▶ [What you need to do] The entries below contain a line with "[instagram (opens in new tab)] (24, 2434)" and a line with "Returns & Exchanges (390, 2484)". Retype exactly everything from the first down to the second, both included, and nothing else.

▶ [Record extracts]
::::::
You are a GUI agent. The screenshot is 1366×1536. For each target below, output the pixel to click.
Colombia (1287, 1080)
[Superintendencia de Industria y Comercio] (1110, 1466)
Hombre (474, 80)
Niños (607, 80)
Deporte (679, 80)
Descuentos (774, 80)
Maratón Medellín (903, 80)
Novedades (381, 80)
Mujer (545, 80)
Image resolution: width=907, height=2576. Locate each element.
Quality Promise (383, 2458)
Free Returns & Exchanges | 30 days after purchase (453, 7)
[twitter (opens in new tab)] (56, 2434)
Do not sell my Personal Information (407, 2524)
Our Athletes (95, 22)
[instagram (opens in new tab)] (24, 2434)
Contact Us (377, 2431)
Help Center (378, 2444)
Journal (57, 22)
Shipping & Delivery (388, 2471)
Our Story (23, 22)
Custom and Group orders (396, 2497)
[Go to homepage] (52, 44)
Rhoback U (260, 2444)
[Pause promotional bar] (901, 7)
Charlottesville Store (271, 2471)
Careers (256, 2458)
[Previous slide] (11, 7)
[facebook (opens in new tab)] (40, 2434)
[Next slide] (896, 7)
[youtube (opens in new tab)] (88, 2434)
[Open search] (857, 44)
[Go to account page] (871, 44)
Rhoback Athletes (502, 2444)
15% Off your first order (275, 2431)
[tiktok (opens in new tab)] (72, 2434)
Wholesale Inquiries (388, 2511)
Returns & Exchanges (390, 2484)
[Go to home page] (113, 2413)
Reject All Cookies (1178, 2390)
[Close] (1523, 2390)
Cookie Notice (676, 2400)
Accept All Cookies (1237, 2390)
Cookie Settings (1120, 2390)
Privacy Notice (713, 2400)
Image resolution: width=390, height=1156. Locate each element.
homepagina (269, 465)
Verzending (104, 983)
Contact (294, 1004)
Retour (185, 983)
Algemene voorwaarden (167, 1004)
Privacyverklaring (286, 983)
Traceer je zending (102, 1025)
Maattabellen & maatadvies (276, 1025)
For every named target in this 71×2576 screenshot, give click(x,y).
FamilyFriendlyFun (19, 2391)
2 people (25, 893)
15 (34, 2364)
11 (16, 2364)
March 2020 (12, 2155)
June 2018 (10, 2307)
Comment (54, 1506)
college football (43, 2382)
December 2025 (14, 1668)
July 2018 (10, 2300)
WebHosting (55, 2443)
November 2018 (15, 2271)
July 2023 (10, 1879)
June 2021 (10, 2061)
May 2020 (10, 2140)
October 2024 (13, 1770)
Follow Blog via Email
::::::
▶ [Answer to this task]
[instagram (opens in new tab)] (24, 2434)
Contact Us (377, 2431)
Help Center (378, 2444)
Journal (57, 22)
Shipping & Delivery (388, 2471)
Our Story (23, 22)
Custom and Group orders (396, 2497)
[Go to homepage] (52, 44)
Rhoback U (260, 2444)
[Pause promotional bar] (901, 7)
Charlottesville Store (271, 2471)
Careers (256, 2458)
[Previous slide] (11, 7)
[facebook (opens in new tab)] (40, 2434)
[Next slide] (896, 7)
[youtube (opens in new tab)] (88, 2434)
[Open search] (857, 44)
[Go to account page] (871, 44)
Rhoback Athletes (502, 2444)
15% Off your first order (275, 2431)
[tiktok (opens in new tab)] (72, 2434)
Wholesale Inquiries (388, 2511)
Returns & Exchanges (390, 2484)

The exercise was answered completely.